On peut toutefois s’interroger sur l’avenir à moyen-terme de cette filière. Si pour l’instant l’Asie et les BRICS de manière générale apparaissent comme un eldorado, on note certains signes d’essoufflement qui ne sont sans doute pas étranger au ralentissement de la croissance en Chine. Nous sommes en effet loin des croissance à deux chiffres d’avant 2008. Pour prendre l’exemple de Swatch, la Chine représentait 39% du chiffre d’affaire mais l’augmentation de cette fraction du CA tend à ralentir. D’une croissance de 50% par an on est passé en 2011 à 15%. Pourtant Swatch a planifié l’ouverture de 100 nouvelles boutiques pour atteindre son objectif de 10 milliards de francs suisses de CA.

 

Ouvrir de nouveaux points de vente semble donc, un peu comme dans le secteur de l’HoReCa (CHR en France) où la localisation des points de vente est la clé du développement, un axe stratégique pour les marques de luxe. Toutefois, à l’opposé de l’HoReCa / CHR et de la consommation récurrente qu’il génère) le secteur du luxe table sur d’autres fréquences d’achat. La fidélisation y est toutefois tout aussi essentielle que dans d’autres secteurs. Dès lors je m’interroge sur la rentabilité à long-terme de ces points de vente. Ne risquent-ils d’ailleurs pas de dégrader la rentabilité d’autres points de vente ? En effet, 25% du CA de LVMH en France provenant de touristes étrangers on peut donc se demander si on ne va pas tout simplement assister à un déplacement des achats. L’Europe en pâtirait dès lors.

 

Mon avis :

Outre les interrogations soulevées ci-dessus il me semble opportun de rappeler ce que Bourdieu disait du luxe. Dès 1979 Bourdieu montrait qu’un des buts de la consommation était de se distinguer et de chercher l’identification dans l’éloignement avec la classe sociale inférieure. Toutefois, la consommation de masse ayant été rendue possible en Europe de l’Ouest depuis les années 1970, la consommation en elle-même n’a plus été un élément d’identification. Tout le monde étant devenu équipé s’est alors développé une approche par individu. Les classes n’étaient plus une représentation de notre place dans la société et les marques ont donc pris le relais et assumé ce rôle de différenciateur.
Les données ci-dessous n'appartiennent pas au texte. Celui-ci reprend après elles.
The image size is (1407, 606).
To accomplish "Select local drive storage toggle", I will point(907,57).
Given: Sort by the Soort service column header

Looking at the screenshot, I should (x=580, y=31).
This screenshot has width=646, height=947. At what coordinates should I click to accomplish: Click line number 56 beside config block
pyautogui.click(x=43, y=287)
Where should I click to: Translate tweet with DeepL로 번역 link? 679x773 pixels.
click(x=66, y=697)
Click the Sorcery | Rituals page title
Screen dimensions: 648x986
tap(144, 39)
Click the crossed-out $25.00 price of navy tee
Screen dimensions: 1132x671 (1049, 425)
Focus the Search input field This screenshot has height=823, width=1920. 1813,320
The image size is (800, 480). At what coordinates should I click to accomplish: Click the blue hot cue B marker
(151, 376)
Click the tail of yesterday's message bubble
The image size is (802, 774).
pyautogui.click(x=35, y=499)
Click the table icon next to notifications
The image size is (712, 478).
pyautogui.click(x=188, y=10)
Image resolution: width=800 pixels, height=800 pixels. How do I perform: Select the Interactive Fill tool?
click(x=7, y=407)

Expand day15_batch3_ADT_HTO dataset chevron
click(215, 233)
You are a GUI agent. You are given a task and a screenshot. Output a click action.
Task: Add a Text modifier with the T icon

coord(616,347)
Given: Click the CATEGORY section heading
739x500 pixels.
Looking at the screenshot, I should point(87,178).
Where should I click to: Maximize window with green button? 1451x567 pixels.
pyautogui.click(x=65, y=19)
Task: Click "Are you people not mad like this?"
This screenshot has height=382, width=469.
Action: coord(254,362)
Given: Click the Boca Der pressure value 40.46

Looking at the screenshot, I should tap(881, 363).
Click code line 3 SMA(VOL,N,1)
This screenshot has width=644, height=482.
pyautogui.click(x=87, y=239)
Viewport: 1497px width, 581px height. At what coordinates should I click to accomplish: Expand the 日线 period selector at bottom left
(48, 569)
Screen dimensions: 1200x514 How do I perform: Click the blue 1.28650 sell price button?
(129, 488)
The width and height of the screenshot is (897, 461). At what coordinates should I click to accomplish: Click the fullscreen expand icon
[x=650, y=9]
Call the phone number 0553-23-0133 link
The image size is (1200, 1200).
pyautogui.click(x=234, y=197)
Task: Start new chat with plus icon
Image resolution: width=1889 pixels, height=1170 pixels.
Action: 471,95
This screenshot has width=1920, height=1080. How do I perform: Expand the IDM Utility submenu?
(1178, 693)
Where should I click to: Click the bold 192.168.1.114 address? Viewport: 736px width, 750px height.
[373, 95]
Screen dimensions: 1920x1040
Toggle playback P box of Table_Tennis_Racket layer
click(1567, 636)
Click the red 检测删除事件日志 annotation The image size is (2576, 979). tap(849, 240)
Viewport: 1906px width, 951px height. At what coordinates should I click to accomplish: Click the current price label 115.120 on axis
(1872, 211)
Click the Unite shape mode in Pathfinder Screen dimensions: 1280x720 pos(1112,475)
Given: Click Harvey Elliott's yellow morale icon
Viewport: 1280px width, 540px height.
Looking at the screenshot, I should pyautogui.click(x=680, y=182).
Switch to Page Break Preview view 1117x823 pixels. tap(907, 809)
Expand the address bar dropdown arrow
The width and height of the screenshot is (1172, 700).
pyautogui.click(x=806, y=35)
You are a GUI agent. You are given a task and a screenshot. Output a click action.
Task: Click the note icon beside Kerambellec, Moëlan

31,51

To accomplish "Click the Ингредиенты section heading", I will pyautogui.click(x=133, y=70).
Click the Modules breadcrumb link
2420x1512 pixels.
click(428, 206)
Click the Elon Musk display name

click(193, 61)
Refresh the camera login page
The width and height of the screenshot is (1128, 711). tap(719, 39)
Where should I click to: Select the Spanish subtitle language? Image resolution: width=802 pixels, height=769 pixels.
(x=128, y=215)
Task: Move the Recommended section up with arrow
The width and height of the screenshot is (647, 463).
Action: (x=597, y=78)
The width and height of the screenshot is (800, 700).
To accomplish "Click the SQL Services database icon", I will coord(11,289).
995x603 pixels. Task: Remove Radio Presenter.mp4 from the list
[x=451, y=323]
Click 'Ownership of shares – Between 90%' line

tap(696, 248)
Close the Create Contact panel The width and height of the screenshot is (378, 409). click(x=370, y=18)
Dans la course à la consommation le crédit a permis aux classes plus modestes d’acheter leur part de rêve et de « se mettre à niveau ». Comme un élastique qui se tend et se détend le fossé entre individus ne se comble que pour mieux se creuser par la suite; cette course est sans fin car c’est ici que se situe la raison d’être du luxe. Vous n’achetez pas un produit LVMH pour votre propre plaisir mais uniquement pour le déplaisir des autres pourrait-on dire.

Dans ce contexte sociétal l’ouverture de nouveaux points de vente est une stratégie logique pour les marques de luxe. Toutefois j’oserais dire que les segments de la population visés devraient être non pas les plus riches mais bien les classes plus modestes en quête d’identification. Car ce sont bien ces classes moyennes qui font les beaux jours des marques de luxe.



Publié dans Stratégie.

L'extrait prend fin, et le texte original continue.